* **What to produce**
In the listing that follows, locate the line containing "Task: Click the Courses nav link" and the line containing "The width and". Retype exactly those two lines and every line between them, and nothing more.

* **Study material**
——————————

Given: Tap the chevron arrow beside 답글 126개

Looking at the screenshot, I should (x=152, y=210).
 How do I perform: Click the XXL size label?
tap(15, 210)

——————————

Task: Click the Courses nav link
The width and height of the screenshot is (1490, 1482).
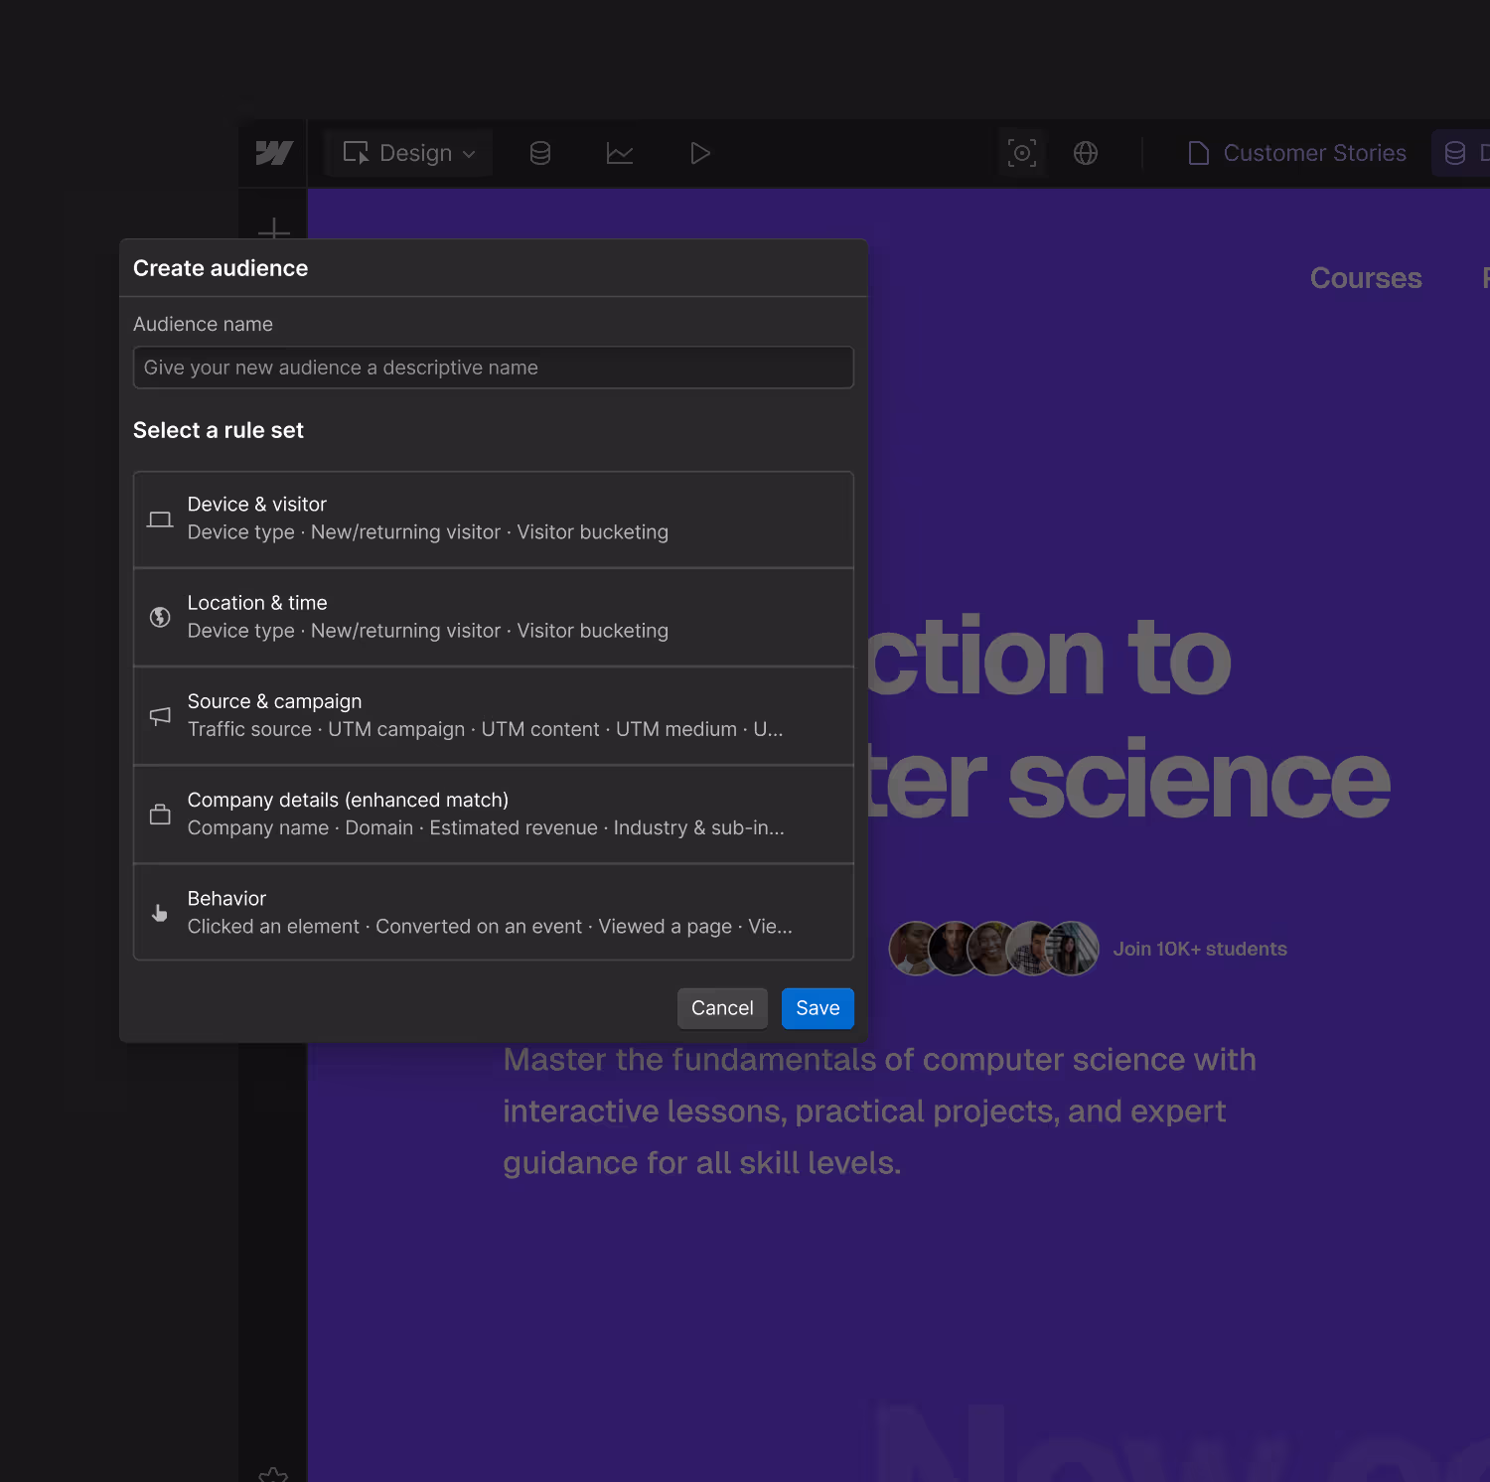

——————————

* **Expected answer**
Task: Click the Courses nav link
The width and height of the screenshot is (1490, 1482).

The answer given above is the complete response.